Na quarta, 12, Lula disse que o Ibama, instituto vinculado ao Ministério do Meio Ambiente de Marina Silva, estava parecendo um órgão contra o governo por não liberar os estudos de viabilidade técnica da Petrobras.
“Se depois a gente vai explorar é outra discussão. O que a gente não pode ficar é nesse lenga-lenga. O Ibama é um órgão do governo parecendo que é um órgão contra o governo”, disse o petista em entrevista à Rádio Diário FM, de Macapá.
Segundo Lula, o Ibama irá se reunir com a Casa Civil até a semana que vem para discutir a autorização.
“Inadmissível pressão política”
A Associação Nacional dos Servidores da Carreira de Especialista em Meio Ambiente (ASCEMA), do Ibama rebateu a fala do presidente Lula (PT).
“As declarações que desqualificam o Ibama e seus servidores desrespeitam o papel fundamental da instituição na defesa do interesse público, que é seu objetivo final, independente do governo da vez“, diz trecho da nota oficial.

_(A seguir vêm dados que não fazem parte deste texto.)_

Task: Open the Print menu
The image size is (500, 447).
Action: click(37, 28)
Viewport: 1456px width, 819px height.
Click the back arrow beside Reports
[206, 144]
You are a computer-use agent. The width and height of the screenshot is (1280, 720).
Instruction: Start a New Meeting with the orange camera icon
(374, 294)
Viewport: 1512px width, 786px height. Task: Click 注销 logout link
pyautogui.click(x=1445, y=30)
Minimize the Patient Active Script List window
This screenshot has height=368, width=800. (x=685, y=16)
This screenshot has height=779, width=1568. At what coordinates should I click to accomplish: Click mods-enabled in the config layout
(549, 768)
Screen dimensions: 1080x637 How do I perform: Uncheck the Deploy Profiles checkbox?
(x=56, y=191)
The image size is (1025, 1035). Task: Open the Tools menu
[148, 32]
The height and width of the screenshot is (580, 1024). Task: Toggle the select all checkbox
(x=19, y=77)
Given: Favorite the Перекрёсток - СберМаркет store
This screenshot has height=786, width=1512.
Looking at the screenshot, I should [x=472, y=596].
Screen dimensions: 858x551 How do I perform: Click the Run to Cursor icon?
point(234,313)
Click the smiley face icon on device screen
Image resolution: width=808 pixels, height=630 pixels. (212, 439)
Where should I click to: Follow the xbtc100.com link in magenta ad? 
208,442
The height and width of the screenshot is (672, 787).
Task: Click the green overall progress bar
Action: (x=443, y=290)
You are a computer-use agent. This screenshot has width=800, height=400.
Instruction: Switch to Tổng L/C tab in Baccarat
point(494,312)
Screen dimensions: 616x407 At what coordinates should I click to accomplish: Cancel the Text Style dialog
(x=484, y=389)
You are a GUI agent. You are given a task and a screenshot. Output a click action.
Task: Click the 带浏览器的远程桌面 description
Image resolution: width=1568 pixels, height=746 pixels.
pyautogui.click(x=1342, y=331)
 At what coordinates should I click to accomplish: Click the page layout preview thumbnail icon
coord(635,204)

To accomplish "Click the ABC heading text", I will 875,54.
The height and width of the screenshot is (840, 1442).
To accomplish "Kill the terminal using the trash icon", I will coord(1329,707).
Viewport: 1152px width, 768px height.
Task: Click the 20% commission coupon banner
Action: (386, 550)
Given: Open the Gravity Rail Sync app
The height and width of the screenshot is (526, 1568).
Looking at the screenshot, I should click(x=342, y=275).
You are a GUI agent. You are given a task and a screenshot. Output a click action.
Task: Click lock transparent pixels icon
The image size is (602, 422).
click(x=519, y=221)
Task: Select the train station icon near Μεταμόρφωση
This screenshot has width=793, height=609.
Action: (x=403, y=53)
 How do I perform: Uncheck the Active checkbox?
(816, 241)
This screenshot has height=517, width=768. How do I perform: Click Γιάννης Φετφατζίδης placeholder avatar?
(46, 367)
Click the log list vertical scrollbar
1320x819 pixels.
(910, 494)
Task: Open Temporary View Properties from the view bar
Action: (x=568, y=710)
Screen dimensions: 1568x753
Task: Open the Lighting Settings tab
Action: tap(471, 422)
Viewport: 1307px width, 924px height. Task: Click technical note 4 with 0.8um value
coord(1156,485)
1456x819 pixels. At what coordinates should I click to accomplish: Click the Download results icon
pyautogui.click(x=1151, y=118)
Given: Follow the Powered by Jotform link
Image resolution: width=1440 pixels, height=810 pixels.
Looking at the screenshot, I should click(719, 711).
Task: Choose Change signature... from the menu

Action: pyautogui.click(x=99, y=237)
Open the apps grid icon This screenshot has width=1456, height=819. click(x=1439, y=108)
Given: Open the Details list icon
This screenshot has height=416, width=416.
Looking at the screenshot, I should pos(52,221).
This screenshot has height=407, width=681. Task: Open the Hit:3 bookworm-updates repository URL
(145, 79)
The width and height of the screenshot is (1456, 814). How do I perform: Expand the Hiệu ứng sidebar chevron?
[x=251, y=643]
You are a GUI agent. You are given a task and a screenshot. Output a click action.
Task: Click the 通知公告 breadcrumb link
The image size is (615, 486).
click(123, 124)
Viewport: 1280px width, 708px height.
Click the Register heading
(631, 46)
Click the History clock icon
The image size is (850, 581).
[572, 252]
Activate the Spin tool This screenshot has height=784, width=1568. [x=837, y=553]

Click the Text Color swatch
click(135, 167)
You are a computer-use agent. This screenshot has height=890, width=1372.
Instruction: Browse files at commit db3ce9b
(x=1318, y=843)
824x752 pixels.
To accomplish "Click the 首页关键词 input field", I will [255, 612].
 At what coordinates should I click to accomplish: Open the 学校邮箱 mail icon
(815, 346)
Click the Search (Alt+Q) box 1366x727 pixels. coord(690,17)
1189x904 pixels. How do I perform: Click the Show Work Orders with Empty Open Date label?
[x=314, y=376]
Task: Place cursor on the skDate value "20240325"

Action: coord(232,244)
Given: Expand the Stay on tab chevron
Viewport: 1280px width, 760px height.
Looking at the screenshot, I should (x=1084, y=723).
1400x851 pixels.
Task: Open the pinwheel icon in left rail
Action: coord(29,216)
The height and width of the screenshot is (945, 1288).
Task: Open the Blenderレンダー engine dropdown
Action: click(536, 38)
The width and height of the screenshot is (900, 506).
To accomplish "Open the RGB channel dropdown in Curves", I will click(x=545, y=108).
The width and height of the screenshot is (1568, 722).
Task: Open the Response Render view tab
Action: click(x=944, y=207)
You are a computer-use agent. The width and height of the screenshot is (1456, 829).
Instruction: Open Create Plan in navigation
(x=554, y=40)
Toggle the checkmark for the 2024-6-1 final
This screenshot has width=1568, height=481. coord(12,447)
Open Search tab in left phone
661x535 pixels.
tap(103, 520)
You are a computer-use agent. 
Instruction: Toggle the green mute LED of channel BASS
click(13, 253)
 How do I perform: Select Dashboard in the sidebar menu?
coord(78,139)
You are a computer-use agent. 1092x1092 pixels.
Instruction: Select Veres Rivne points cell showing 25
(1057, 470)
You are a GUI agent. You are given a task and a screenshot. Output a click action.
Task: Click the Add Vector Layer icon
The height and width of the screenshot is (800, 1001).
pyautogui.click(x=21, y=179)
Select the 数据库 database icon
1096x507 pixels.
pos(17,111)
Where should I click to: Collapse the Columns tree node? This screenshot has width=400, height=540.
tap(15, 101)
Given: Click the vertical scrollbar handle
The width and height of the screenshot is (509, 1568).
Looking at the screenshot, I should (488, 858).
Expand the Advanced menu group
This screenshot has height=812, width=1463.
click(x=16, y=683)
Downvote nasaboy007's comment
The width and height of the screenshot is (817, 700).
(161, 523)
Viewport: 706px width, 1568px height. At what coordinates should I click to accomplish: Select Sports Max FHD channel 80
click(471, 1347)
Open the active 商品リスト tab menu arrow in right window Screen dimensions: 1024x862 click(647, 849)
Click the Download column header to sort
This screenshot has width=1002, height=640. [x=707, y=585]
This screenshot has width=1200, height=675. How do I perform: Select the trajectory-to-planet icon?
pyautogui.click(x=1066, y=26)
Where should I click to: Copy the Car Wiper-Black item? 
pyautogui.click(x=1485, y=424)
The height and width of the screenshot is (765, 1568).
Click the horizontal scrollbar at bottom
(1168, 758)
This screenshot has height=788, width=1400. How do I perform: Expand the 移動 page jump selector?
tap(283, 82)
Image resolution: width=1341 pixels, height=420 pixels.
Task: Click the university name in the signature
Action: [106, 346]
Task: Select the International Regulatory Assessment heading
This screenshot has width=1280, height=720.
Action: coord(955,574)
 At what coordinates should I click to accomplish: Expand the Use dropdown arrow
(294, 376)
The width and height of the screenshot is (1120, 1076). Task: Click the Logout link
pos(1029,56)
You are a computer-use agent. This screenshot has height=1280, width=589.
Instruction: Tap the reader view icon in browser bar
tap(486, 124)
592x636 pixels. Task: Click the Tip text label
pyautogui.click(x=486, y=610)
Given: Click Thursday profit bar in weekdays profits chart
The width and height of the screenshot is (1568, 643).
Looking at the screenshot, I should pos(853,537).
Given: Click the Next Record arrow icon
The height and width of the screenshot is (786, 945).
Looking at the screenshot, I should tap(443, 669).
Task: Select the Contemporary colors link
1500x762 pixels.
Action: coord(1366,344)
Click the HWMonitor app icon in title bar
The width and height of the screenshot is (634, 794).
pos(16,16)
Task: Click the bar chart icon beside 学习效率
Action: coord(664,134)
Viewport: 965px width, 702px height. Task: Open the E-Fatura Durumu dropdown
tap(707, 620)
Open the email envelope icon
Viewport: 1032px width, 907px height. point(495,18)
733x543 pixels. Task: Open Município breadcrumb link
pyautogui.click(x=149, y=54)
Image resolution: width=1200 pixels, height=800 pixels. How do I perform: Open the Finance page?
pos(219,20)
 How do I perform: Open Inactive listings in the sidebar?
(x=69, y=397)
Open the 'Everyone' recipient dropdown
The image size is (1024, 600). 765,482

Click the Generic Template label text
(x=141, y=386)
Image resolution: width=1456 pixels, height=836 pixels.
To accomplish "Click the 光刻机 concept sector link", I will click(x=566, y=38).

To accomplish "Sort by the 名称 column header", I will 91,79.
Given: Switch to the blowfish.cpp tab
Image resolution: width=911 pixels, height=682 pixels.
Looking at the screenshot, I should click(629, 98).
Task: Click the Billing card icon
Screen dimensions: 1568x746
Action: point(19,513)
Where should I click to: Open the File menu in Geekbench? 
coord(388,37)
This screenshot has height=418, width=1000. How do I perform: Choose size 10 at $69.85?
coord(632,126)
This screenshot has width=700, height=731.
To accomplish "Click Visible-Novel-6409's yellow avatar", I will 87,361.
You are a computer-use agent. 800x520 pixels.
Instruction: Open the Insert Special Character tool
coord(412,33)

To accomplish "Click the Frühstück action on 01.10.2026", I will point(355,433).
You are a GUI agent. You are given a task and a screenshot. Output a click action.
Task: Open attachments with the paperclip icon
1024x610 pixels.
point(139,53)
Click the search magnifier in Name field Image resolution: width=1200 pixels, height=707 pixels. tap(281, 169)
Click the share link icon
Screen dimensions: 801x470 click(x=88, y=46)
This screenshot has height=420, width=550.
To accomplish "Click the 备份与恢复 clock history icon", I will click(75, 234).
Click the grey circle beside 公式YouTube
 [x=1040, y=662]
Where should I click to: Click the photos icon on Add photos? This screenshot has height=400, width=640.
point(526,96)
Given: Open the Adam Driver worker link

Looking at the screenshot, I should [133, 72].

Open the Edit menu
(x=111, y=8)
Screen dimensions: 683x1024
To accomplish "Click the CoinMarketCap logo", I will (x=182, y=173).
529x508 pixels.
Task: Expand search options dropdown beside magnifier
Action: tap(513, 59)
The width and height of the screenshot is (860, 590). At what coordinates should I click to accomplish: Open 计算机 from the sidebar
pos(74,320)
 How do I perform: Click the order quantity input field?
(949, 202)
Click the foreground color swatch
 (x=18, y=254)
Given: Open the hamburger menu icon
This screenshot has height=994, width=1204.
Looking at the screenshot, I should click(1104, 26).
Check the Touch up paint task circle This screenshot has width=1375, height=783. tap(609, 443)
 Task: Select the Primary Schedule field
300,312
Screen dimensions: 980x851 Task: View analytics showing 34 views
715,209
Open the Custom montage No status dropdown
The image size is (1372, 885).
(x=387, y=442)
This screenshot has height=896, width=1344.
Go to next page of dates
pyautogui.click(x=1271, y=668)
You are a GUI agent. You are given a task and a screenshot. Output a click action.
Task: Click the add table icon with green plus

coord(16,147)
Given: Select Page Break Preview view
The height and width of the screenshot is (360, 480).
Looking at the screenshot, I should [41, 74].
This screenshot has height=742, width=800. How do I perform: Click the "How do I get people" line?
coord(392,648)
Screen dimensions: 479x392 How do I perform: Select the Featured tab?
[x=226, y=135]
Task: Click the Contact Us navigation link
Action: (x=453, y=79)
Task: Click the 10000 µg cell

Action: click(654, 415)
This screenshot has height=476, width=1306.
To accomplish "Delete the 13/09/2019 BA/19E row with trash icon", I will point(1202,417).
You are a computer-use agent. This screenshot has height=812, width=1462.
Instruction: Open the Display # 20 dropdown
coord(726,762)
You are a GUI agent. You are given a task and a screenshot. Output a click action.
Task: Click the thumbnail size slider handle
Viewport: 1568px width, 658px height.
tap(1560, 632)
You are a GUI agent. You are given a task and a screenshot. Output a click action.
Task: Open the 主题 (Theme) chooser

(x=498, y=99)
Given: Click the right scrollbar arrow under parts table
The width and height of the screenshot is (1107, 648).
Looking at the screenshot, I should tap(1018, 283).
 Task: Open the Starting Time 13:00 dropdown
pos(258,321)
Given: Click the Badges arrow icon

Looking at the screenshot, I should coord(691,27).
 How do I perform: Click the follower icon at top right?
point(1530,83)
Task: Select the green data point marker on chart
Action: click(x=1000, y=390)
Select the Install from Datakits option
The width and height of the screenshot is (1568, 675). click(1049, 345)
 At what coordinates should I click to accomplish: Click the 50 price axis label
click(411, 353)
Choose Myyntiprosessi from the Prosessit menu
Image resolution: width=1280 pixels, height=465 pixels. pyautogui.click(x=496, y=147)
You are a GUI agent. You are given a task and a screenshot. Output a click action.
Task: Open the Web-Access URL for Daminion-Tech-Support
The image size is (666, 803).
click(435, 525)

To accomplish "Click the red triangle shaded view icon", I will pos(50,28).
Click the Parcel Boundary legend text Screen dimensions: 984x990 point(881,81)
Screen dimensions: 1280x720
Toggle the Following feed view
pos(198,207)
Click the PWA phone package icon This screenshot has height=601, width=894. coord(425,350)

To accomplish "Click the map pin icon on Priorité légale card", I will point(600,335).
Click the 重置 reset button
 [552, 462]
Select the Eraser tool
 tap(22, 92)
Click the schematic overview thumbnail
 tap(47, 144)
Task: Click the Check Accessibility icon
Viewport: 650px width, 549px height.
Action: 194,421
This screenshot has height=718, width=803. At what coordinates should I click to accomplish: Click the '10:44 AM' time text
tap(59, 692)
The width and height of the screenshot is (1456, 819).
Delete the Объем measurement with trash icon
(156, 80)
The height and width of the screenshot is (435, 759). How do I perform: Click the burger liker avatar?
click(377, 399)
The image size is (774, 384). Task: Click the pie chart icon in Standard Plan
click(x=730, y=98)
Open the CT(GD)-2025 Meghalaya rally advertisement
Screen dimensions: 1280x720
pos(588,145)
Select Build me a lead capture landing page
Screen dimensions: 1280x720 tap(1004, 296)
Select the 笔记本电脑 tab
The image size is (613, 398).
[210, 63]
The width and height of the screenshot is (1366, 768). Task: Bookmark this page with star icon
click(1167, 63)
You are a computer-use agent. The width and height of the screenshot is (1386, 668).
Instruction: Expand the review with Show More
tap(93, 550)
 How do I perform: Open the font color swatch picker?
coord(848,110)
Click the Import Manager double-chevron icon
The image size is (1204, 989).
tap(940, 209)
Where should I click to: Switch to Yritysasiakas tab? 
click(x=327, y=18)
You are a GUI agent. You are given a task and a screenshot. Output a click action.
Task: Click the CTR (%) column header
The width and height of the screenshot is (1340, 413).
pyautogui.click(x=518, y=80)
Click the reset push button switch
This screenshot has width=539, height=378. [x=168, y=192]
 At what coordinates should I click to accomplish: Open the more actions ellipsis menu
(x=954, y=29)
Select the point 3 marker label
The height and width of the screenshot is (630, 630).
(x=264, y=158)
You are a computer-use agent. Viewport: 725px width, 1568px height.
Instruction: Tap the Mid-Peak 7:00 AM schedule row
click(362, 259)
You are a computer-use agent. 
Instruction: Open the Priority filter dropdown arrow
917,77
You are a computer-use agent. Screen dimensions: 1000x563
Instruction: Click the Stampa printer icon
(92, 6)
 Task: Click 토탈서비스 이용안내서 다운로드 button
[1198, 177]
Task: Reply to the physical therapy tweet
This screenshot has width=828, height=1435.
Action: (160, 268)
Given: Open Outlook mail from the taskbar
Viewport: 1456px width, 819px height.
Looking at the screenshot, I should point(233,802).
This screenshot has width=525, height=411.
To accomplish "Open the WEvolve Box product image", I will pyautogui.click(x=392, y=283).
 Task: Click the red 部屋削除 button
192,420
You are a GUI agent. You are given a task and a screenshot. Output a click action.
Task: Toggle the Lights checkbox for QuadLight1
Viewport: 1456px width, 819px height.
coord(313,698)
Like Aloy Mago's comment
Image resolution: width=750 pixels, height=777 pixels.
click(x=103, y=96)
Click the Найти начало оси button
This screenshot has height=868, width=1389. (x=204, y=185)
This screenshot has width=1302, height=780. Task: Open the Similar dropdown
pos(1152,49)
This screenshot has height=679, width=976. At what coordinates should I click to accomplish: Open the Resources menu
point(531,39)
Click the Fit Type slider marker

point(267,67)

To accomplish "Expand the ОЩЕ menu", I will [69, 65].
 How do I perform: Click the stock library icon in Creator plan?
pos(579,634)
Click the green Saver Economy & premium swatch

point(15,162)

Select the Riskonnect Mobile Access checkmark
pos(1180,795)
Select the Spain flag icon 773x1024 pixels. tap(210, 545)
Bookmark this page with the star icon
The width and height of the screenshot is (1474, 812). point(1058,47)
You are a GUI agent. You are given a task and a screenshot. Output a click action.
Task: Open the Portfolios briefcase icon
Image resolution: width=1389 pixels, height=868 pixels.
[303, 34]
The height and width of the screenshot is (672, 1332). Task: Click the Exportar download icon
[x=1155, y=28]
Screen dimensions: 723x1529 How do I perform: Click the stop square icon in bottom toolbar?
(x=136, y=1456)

Em outra parte do comunicado, os servidores dizem ser “inadmissível qualquer tipo de pressão política” que interfira no trabalho técnico do Ibama.
“Nesse sentido, é inadmissível qualquer tipo de pressão política que busque interferir no trabalho técnico do órgão, especialmente quando se trata de uma decisão que pode resultar em impactos ambientais irreversíveis“, escrevem os associados.
Os servidores defenderam que o Ibama se torne órgão de Estado para não ficar “sujeito a interferências políticas como a que o presidente Lula tenta implementar.”